Walter Charleton, The Darknes of Atheism Dispelled by the Light of Nature :
A Physico-Theologicall Treatise
(London, 1652)

Of the various attributes characteristically ascribed to God in the Christian tradition -- goodness, wisdom, omniscience, omnipotence, and the like -- it is omnipotence which of recent years has most persistently been the object of focused attention among philosophers and historians alike. That that should be the case with philosophers working in the Anglo-American analytic tradition is not altogether surprising. While it is doubtless a development few would have predicted half a century ago, the years since then have seen something of a recrudescence of interest in a legislative or divine-command ethic. Had that not itself conspired to make omnipotence an obvious focus of philosophic attention, the deepening contemporaneous preoccupation with modal logic or the logic of possibility would surely have succeeded in so doing. Understood classically as affirming of God the ability to do all things and connoting a virtual capacity for action (as opposed to a power exercised in actuality), omnipotence has proven to be something of a troublesome notion, inviting unrestrained speculation about hypothetical divine action and generating a veritable cat's cradle of philosophical conundrums concerning the relationship of God's power to his will, wisdom, goodness, and justice.
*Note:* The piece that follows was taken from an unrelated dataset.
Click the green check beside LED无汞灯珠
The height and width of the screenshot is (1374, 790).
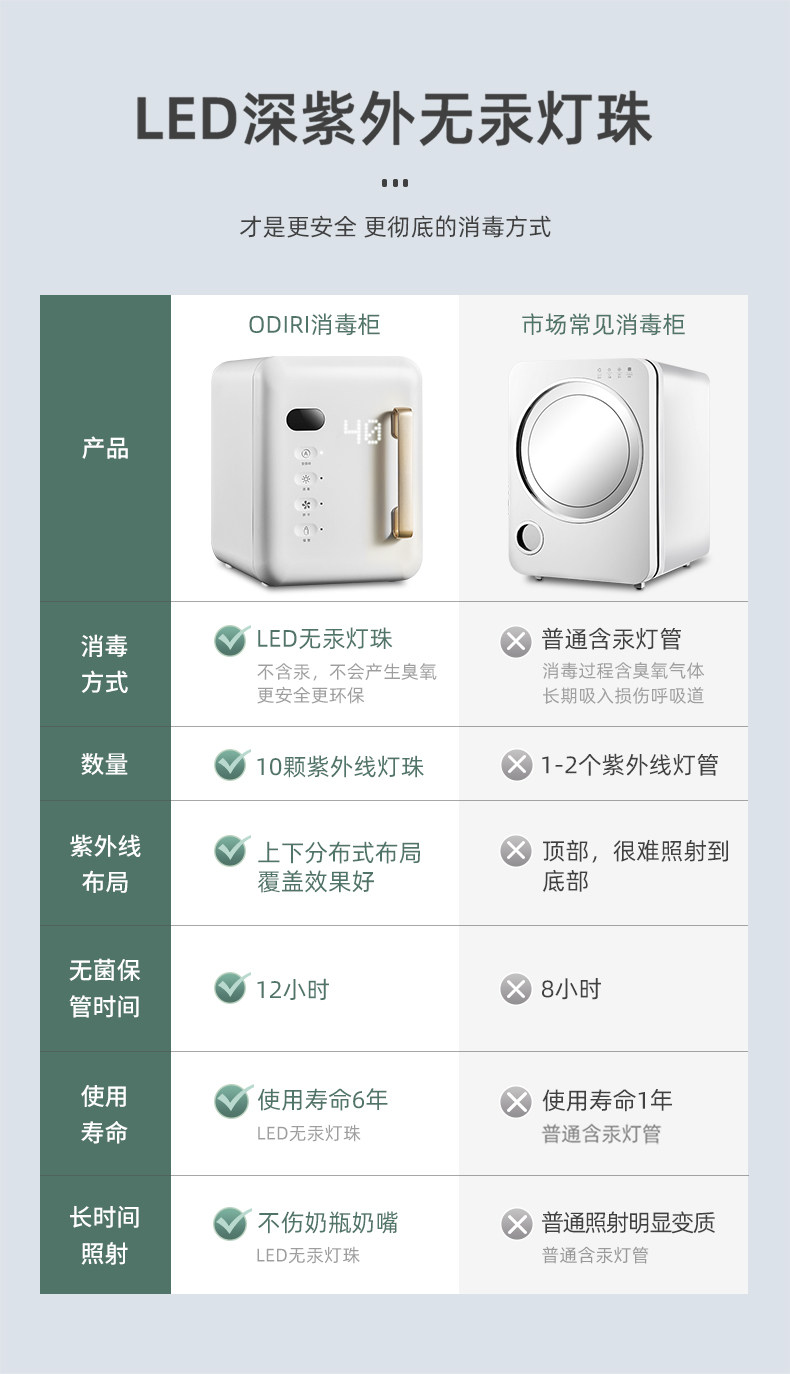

Medieval theologians and philosophers alike were forced to grapple with these taxing problems, and philosophers of our own era have found them no less directly pertinent to their own logical and ethical concerns. In 1955 Mackie inaugurated what was destined to become an ongoing discussion of omnipotence in the philosophical journals, and such philosophers as Kenny and Keane, Cowan and Wolfe, Dummett, Plantinga, Swinburne, and Geach have been drawn into the fray. Since then, as a result, the pages of Mind, Philosophy, Philosophical Review, and even The Listener have been punctuated by their efforts to grapple with those venerable questions concerning the divine power that had exercised St. Peter Damiani in the mid-eleventh century, brought Abelard to grief a half-century later, and subsequently led Peter Lombard to devote to them a crucial and influential section of his Sentences--whether God of his omnipotence could undo the past, whether he could have made things other than he had, or created a world better than he did, and so on.
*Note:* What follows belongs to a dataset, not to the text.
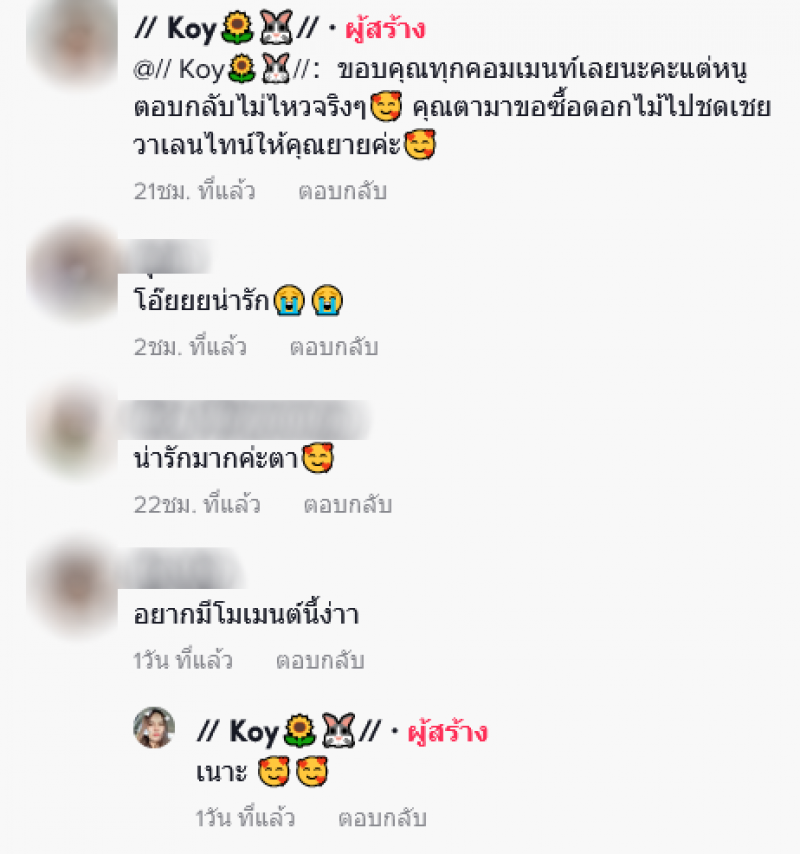Click ตอบกลับ under the โอ๊ยยยน่ารัก comment

(334, 347)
While no medievalist can be expected to be anything but gratified by this unexpected testimony to the enduring significance and power of medieval scholastic concerns, those of us interested especially in the intellectual developments of the later-medieval centuries have particular reason to be energized by it. The years since Mackie launched this contemporary philosophical debate have also seen an intensification of interest on the part of historians in the ways in which, during these particular centuries, medieval thinkers themselves came to terms with the implications of the divine omnipotence and dealt with the theological and philosophical puzzles characteristically generated by that notion. Unlike the philosophers, whose concerns have been somewhat more broad-ranging, the historians have focused in particular on a quintessentially scholastic distinction that was developed, it has been said, "as a 'yes and no' answer to the question whether God is able to do or arrange things other than he did in creating the orders of nature and grace." The distinction in question is that between God's power understood as absolute and as ordained (potentia dei absoluta et ordinata), which the theologians and philosophers of the period deployed as part of their great effort of accommodation between Greek philosophical and biblical notions of the divine, and the historical significance of which the scholarship of the past forty years has served increasingly to vindicate. But while that distinction has been the subject of a very considerable body of historical work, attention has focused largely on the extent...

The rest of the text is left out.